Is NHL participation in 2018 Olympics really what’s best for hockey?


Canada defenceman Drew Doughty, centre, celebrates with teammates John Tavares (20) and Jeff Carter (77) after scoring the game-winning goal in overtime against Finland during preliminary round hockey action at the 2014 Sochi Winter Olympics in Sochi, Russia. (Nathan Denette/CP)

Wednesday’s meeting in New York City involving the NHL, its players and the IIHF to discuss involvement in the 2018 Olympic Winter Games will resolve nothing. There will be no grandiose statements, fireworks and the singing of “We are the World”.

What we will hear is that the nearly 20 million US dollars required by the league and its players for travel, insurance, logistics and hospitality will be underwritten by the Rene Fasel and the Federation. It’s been made quite obvious for the past year that the IOC has no intention of paying that sort of money directly to shut the NHL down for more than two weeks to play in Pyeongchang, South Korea. But the Federation, which actually runs the Olympic Ice Hockey Tournament, feel the need for the game’s best players to be there, and thusly, will foot the bill.

And while the players have voiced opinions that they indeed want to go to the Olympics, there are people both internally and externally who question the IIIHF paying the tab at the expense of other world events and grass root initiatives.
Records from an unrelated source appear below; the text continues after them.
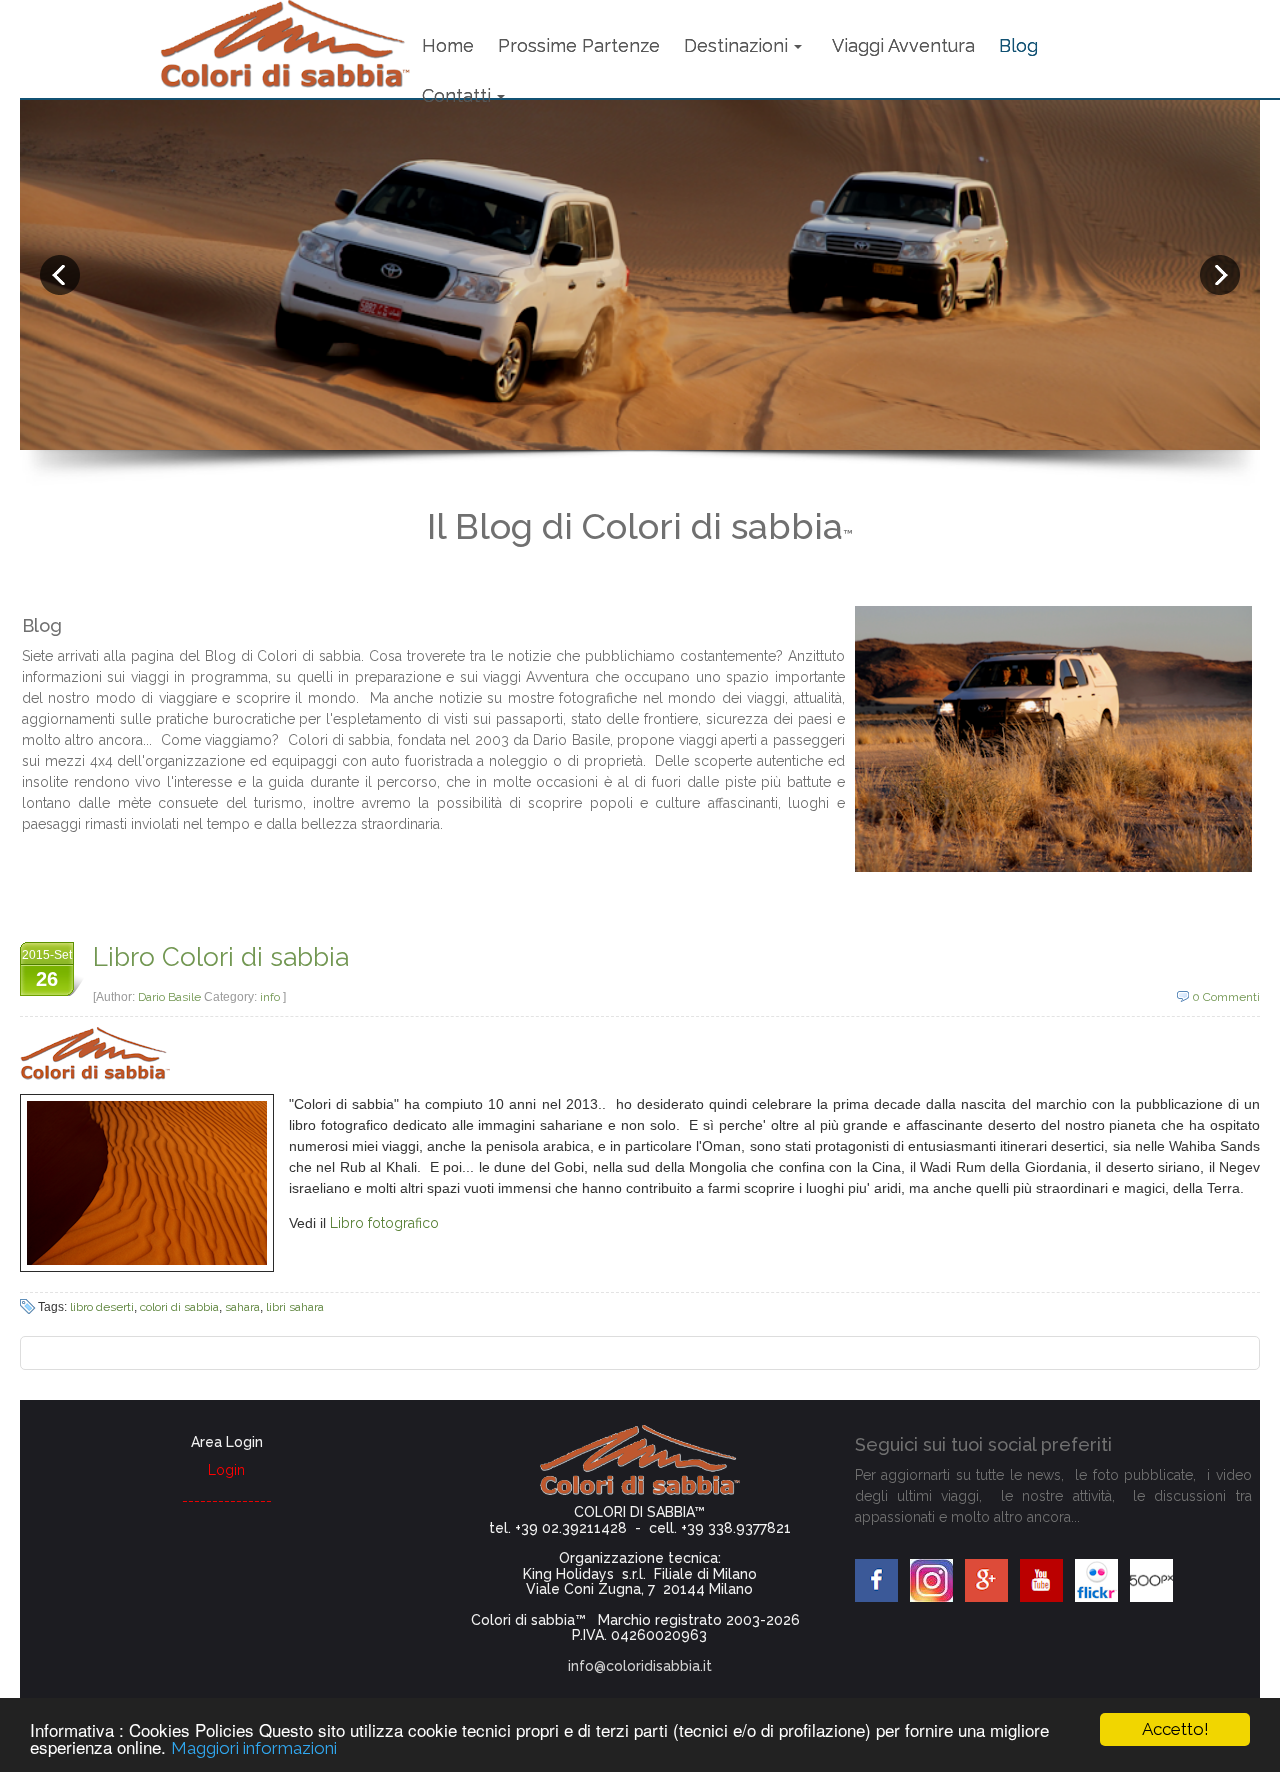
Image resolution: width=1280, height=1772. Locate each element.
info (270, 997)
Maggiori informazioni (254, 1748)
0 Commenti (1226, 997)
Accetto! (1175, 1729)
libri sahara (295, 1307)
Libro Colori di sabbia (221, 957)
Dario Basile (171, 997)
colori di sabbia (179, 1307)
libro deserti (102, 1307)
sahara (242, 1307)
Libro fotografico (384, 1223)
Is it more important to put the best on the ice in a 2018 tournament, or try to build and promote the game as a whole around the world? Is it better to support the women’s game, particularly in Europe, or have Jonathan Toews vs Patrick Kane in South Korea? Should monies that have been labelled for B- and C-level events in countries just learning about the game be re-allocated to see Canada try and defend its Olympic title? Those are questions the federation has to answer and be held accountable for, before a decision is made.
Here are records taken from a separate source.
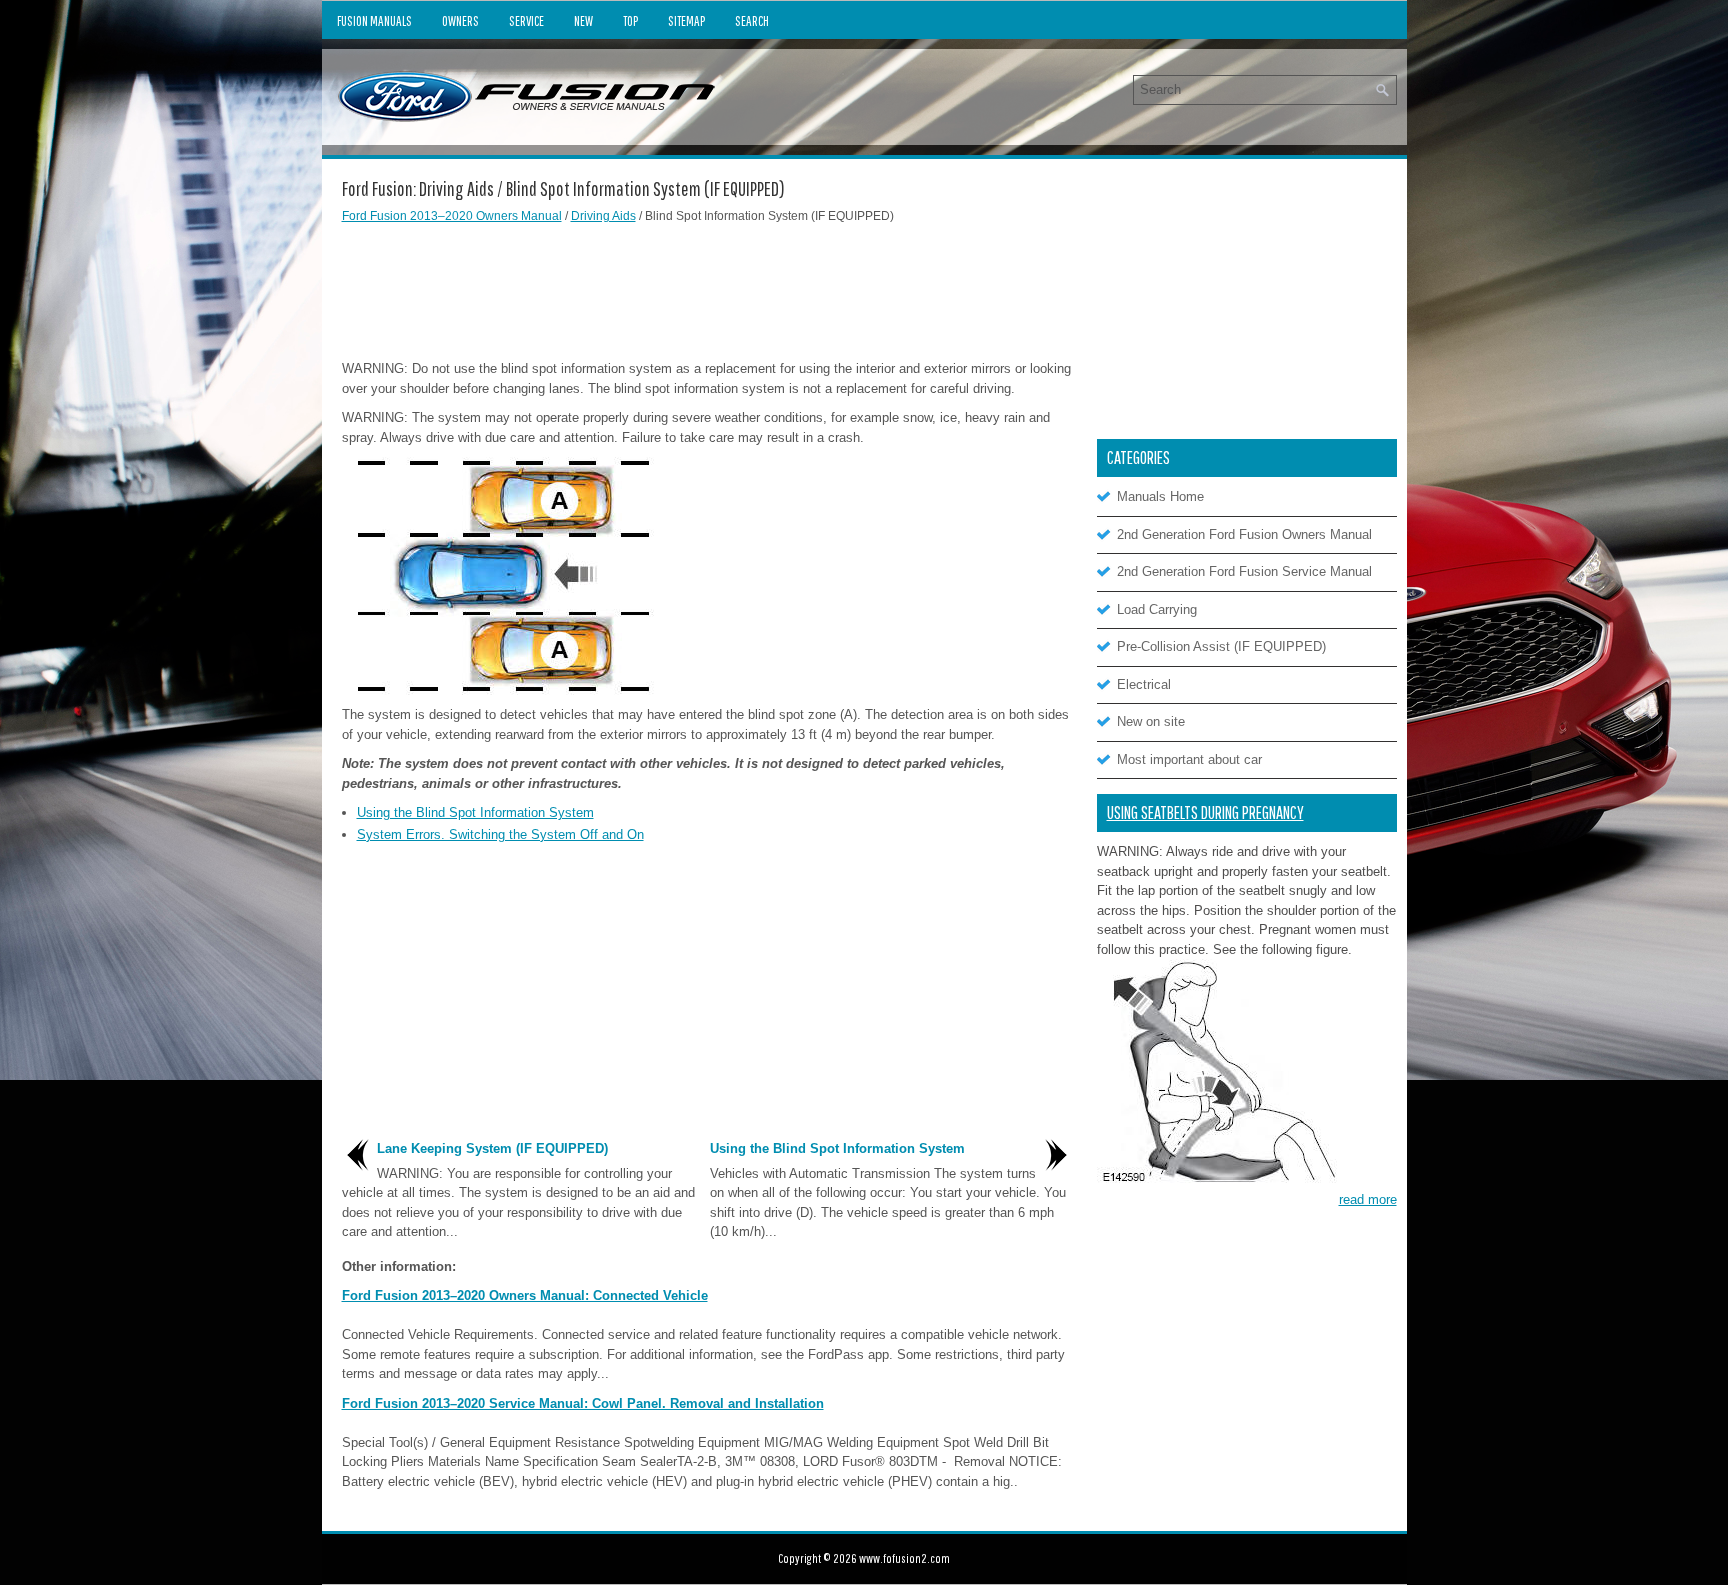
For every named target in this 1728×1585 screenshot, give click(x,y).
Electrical (1144, 684)
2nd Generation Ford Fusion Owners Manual (1244, 534)
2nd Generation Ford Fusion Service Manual (1244, 571)
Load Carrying (1157, 609)
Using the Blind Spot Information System (475, 812)
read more (1368, 1199)
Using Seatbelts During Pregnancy (1205, 812)
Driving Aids (603, 216)
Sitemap (686, 21)
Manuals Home (1160, 496)
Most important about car (1189, 759)
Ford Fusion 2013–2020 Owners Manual (452, 216)
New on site (1151, 721)
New (583, 21)
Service (526, 21)
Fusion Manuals (374, 21)
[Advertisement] (707, 289)
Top (630, 21)
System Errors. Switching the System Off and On (500, 834)
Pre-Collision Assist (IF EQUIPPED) (1221, 646)
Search (752, 21)
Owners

Both the NHL and NHLPA have had fact-finding trips to the city of 4 million people. What they found was insufficient hotel and hospitality space to match what was in both Vancouver and Sochi. The set-up would force families, sponsors and VIPs to stay in the national capital of Seoul, which is about 90 minutes away from the venues by bullet train.

This would certainly remind many of 1998 in Nagano, Japan where everyone was housed in the resort town of Karuizawa, almost two hours from the two hockey arenas in Nagano. That, and the lack of access for league/team executives, left a bad taste in the mouths of many. It was certainly a far cry from the Olympic experience in Salt Lake, Vancouver or Sochi.

There is also a real fear that if the NHL does in fact commit to play in 2018, corners will be cut on the needed expenses and cost cutting will occur prior to the Games. The possibility that team personnel and players would travel by commercial airlines are real and would certainly be different from the the charters that delivered everyone to the Russian city on the Black Sea in 2014.

The belief that participation in South Korea is the only avenue to participate in the 2022 games in China is just not true. The IIHF maintains they are not connected at all. That leaves the possibility of not going to South Korea, but returning to the Games four years later, and an opportunity to introduce and promote the game to more than 1 billion Chinese people.

So, on the surface, the good news that the IIHF will cover the needed costs has to be viewed with a bit of trepidation. Does it truly make sense for the NHL to shut down for 17 or 18 days for elite players to enjoy the Olympic experience, at the expense of growing the game globally? We won’t know that on Wednesday, but we will know roughly within the next 60 days.